Hardware
GPU
Also known as: Graphics Processing Unit, Graphics Card, Video Card
A processor with thousands of small cores optimized for parallel computation. Originally designed for graphics, GPUs now drive AI inference and training, and any workload requiring massive parallel processing.
GPUs were designed to render video frames — transforming millions of pixels using the same geometric operations simultaneously. That parallel architecture turned out to be exactly what AI needs: performing the same mathematical operation (matrix multiplication) across billions of numbers at once.
The result is that NVIDIA became the defining hardware company of the AI era. Training a frontier model requires thousands of high-end GPUs running for weeks. Running a model for inference (generating responses) is less intensive but still GPU-heavy at scale.
GPU vs CPU
A CPU has a small number of powerful cores (typically 4-64) optimized for complex, sequential tasks — running an OS, executing varied application logic, handling I/O. A GPU has thousands of simpler cores optimized for doing one thing across massive data in parallel. They're complementary: CPUs handle general workloads; GPUs accelerate specific parallel workloads.
For AI specifically
For local AI inference — running models on your own hardware rather than through a cloud API — GPU memory (VRAM) is the primary constraint. A 7B-parameter model requires ~14GB of VRAM in fp16 format. A 70B model needs ~140GB. Consumer GPUs with 16-24GB can run capable open-source models. Workstation GPUs with 48GB (like the NVIDIA RTX 6000 Ada) handle larger models.

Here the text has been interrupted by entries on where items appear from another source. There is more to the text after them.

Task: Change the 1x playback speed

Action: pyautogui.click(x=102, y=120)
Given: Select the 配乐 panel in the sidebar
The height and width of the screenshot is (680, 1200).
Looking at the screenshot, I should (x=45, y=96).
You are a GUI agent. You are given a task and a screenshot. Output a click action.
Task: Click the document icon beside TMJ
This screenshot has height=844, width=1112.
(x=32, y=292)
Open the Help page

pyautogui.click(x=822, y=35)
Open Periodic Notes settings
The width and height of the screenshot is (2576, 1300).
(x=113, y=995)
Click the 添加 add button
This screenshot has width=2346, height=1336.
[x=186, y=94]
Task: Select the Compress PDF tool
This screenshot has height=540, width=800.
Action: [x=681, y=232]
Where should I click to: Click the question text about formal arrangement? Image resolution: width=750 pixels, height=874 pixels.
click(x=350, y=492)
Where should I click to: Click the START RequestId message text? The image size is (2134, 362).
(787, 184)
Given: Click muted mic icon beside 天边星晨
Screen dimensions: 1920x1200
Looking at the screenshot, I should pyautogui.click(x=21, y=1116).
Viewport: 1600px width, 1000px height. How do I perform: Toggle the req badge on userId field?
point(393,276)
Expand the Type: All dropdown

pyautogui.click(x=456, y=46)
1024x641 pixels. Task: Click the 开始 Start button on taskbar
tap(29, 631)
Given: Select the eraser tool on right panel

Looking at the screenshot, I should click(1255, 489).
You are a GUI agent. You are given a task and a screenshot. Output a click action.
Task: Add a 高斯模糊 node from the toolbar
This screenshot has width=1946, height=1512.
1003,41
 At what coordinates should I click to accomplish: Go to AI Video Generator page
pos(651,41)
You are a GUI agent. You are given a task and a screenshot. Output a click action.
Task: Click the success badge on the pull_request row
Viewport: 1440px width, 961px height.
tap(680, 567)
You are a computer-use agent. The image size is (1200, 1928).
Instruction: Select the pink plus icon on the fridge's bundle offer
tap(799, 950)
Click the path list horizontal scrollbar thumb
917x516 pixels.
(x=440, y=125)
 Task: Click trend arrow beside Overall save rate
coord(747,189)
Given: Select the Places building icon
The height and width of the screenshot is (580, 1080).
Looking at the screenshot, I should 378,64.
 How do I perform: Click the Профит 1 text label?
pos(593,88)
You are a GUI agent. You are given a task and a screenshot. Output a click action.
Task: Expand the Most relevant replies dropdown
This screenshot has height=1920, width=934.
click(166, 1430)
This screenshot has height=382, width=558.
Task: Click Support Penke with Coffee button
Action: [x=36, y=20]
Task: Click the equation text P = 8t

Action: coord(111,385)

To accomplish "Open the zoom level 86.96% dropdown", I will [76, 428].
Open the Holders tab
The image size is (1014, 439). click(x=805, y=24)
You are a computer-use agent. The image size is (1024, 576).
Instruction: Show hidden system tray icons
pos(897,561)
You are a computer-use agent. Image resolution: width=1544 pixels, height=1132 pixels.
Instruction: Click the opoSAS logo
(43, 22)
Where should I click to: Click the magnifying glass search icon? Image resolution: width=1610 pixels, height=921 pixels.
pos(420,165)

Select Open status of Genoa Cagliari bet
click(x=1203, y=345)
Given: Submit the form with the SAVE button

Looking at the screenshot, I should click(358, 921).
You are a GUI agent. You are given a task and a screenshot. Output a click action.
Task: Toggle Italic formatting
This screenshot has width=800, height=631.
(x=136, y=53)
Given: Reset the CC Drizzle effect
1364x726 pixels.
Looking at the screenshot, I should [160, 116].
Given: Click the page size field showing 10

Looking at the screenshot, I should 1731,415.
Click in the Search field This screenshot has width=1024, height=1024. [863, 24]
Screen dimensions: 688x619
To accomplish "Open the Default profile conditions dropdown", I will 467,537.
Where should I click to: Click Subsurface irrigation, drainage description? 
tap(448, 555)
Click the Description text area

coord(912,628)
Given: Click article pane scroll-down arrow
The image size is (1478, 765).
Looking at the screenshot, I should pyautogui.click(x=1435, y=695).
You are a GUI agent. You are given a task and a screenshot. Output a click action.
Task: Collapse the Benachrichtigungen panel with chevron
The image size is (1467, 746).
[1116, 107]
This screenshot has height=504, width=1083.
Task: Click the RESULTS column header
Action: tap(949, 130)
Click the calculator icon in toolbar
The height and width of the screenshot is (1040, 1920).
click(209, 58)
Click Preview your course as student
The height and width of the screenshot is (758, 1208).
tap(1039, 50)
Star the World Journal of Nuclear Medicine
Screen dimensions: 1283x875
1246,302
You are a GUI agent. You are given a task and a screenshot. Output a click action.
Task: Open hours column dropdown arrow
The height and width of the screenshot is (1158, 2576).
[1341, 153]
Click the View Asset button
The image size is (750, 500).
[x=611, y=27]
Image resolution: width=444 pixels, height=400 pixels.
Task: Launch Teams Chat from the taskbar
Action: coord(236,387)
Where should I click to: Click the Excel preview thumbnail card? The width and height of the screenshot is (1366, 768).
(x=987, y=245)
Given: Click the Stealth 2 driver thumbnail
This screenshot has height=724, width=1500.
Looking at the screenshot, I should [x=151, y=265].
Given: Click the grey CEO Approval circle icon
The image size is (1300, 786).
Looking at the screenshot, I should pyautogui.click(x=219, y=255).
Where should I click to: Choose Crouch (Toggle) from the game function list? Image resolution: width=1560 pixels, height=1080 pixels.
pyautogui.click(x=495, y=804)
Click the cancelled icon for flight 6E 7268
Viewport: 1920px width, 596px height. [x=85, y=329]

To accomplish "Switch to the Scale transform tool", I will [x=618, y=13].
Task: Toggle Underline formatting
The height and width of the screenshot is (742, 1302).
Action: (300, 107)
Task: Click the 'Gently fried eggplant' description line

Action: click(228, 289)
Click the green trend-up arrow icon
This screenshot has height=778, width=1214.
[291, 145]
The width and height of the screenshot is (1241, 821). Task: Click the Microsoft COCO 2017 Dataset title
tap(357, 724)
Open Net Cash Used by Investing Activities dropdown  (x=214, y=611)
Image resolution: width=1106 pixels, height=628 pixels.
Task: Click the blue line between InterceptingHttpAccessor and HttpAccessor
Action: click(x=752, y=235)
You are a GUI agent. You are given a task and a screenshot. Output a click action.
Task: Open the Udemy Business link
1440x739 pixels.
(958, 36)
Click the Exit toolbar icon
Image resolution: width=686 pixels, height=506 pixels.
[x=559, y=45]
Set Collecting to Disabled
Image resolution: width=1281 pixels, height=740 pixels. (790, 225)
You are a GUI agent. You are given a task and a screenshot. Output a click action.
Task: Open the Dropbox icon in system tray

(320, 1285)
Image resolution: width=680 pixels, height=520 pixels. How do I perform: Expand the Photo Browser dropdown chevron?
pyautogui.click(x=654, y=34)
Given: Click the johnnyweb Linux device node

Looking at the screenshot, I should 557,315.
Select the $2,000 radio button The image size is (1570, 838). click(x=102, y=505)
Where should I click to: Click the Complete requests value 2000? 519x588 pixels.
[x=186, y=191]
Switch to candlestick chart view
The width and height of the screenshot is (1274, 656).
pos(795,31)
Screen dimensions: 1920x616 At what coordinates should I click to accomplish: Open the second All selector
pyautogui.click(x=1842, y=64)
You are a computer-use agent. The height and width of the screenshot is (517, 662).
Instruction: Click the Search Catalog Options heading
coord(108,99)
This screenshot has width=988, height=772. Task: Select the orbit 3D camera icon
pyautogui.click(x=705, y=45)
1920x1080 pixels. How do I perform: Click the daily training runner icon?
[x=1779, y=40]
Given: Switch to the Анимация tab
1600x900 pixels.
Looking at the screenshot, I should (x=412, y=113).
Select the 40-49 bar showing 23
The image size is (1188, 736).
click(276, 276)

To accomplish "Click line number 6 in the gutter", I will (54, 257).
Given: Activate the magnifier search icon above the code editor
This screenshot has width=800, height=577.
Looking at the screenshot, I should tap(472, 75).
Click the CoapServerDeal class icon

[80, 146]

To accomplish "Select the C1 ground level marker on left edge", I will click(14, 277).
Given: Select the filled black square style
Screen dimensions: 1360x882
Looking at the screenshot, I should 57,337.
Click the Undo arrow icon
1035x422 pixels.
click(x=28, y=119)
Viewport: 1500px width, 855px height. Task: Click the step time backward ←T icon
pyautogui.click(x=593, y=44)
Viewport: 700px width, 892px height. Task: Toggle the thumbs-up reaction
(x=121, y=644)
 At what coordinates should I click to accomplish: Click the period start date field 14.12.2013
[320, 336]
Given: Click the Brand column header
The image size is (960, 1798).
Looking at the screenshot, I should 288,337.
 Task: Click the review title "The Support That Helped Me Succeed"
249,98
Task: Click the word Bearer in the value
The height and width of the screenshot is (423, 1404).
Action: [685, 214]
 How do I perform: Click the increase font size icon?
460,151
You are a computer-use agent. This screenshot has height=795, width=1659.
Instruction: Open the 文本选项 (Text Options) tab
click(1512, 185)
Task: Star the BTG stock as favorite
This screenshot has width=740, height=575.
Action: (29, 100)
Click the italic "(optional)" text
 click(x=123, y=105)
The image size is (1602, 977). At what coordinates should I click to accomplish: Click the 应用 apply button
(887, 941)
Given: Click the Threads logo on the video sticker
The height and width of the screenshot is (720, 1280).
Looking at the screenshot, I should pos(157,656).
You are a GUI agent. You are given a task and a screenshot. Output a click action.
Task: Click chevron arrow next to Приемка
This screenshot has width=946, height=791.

For organizations evaluating on-premise AI deployment, the practical question is: what model size do you need, and does the VRAM requirement fit a financially reasonable GPU? See the Understanding AI article for a deeper treatment of local inference hardware.
Integrated vs discrete
Integrated GPUs are built into the CPU — adequate for office work and basic display output, inadequate for AI inference or serious graphics workloads. Discrete GPUs are separate add-in cards with their own dedicated VRAM and are required for any meaningful GPU-accelerated workload.